What is asked -
Express the lines that begin at the line containing "You are a GUI" and end with the line containing "Viewport: 1545px width, 784px height." as a numbered list, omitting any blank lines.

Source material -
++++++++

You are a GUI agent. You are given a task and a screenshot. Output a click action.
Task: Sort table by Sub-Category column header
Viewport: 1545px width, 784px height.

++++++++

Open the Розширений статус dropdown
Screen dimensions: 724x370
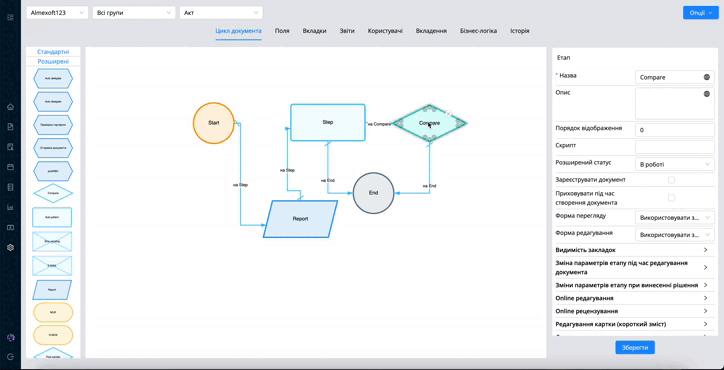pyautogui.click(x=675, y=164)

++++++++

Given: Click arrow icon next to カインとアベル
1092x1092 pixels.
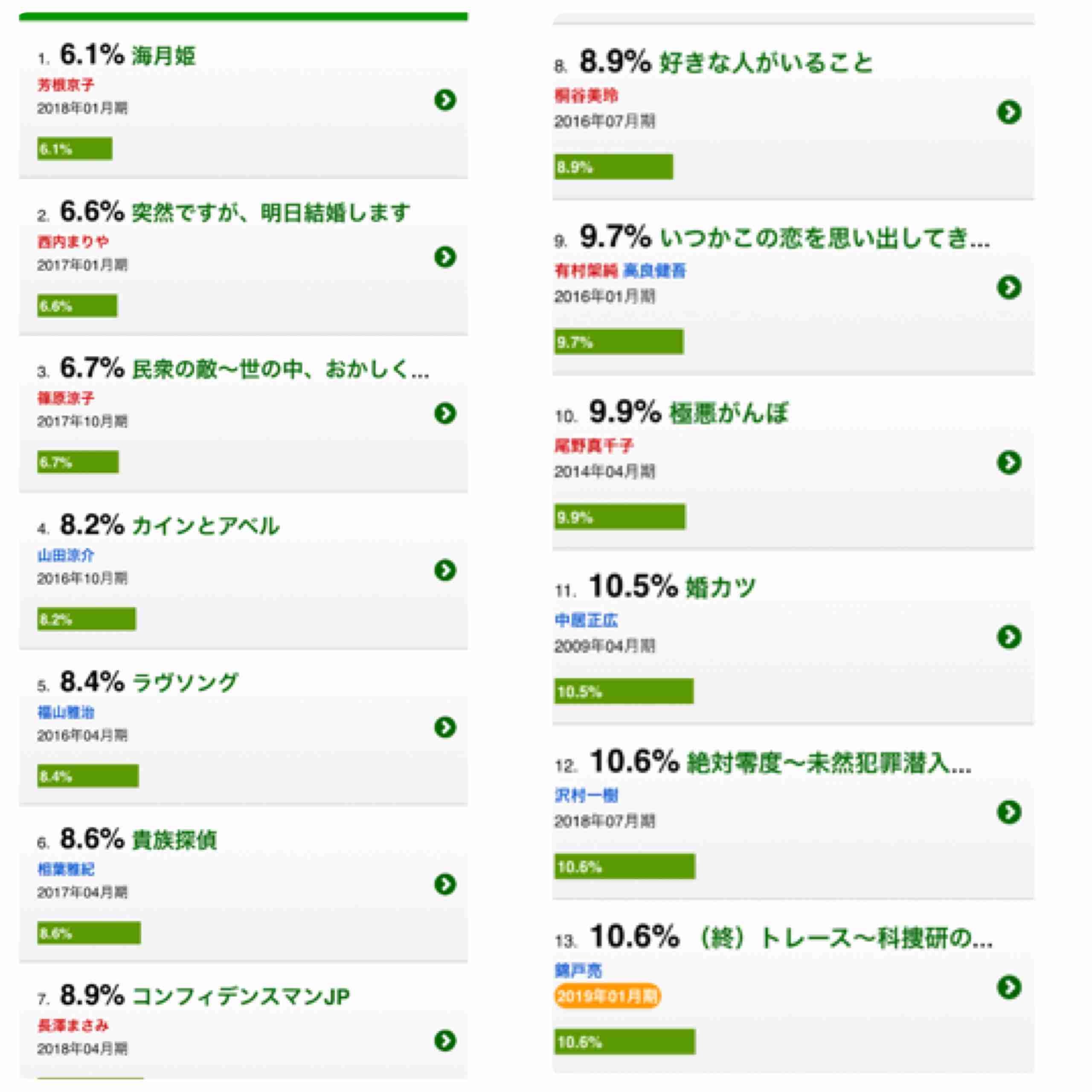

++++++++

Solution below -
1. You are a GUI agent. You are given a task and a screenshot. Output a click action.
2. Task: Sort table by Sub-Category column header
3. Viewport: 1545px width, 784px height.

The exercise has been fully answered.